***** READING TEXT *****

Paolo Bonzini <pbonz...@redhat.com> writes:

> On 30/07/2018 11:14, Vitaly Kuznetsov wrote:
>> Paolo Bonzini <pbonz...@redhat.com> writes:
>> 
>>> On 27/07/2018 18:48, Jim Mattson wrote:
>>>> On a physical machine, I would expect the default local APIC page to
>>>> fall in the PCI hole, so it would be correct to sink writes and to
>>>> return all ones for reads. Does qemu implement a PCI hole, and does
>>>> this address fall into it?
>>>
>>> It does implement a PCI hole, but when using the kernel LAPIC it expects
>>> that only devices write to that range; therefore that address doesn't
>>> fall into the PCI hole, and instead it generates an MSIs.

***** SUPPLIED MATERIAL *****

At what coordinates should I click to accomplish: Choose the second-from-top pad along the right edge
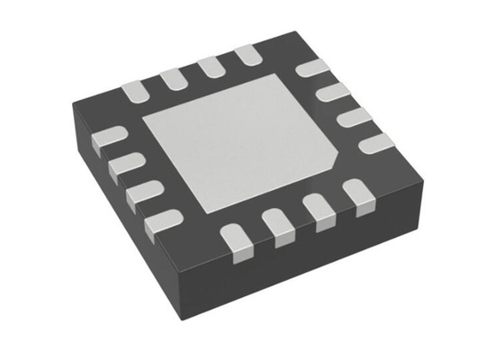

*****

** LIST OF TASKS **
a: In the email thread about the local APIC page, where would Jim Mattson expect the default local APIC page to fall on a physical machine?
b: Pick up the email thread about the local APIC page after its last line and carry it forward for a few more lines.

** PER-TASK OUTPUTS **
a: In the PCI hole.

b:
>> 
>> Yes, and that's why I believe it's correct to never forward lapic
>> reads/writes from KVM to userspace when lapic is in kernel.
>> 
>> "RFC" was mostly about the inconsistency with the case when APIC access
>> page is in use. To be 100% correct I would suggest to somehow make it
>> behave like MMIO hole in case we're in x2APIC/disabled mode too.
>> 
>
> FWIW it is possible to move the MSI memory region from system memory to
> the PCI address space in QEMU, however I'm worried about backwards
> compatibility.
>

You know better :-)

> Vitaly, perhaps you could resubmit this patch, and provide a
> KVM_CAP_DISABLE_QUIRKS switch that would make apic_mmio_{read,write}
> return -EOPNOTSUPP in this case?

Just to make sure I understand,

we introduce a KVM_QUIRK_LAPIC_DISABLED_MMIO bit and will be emulating
MMIO hole in KVM till Qemu is able to deal with reads/writes passed to
it correctly?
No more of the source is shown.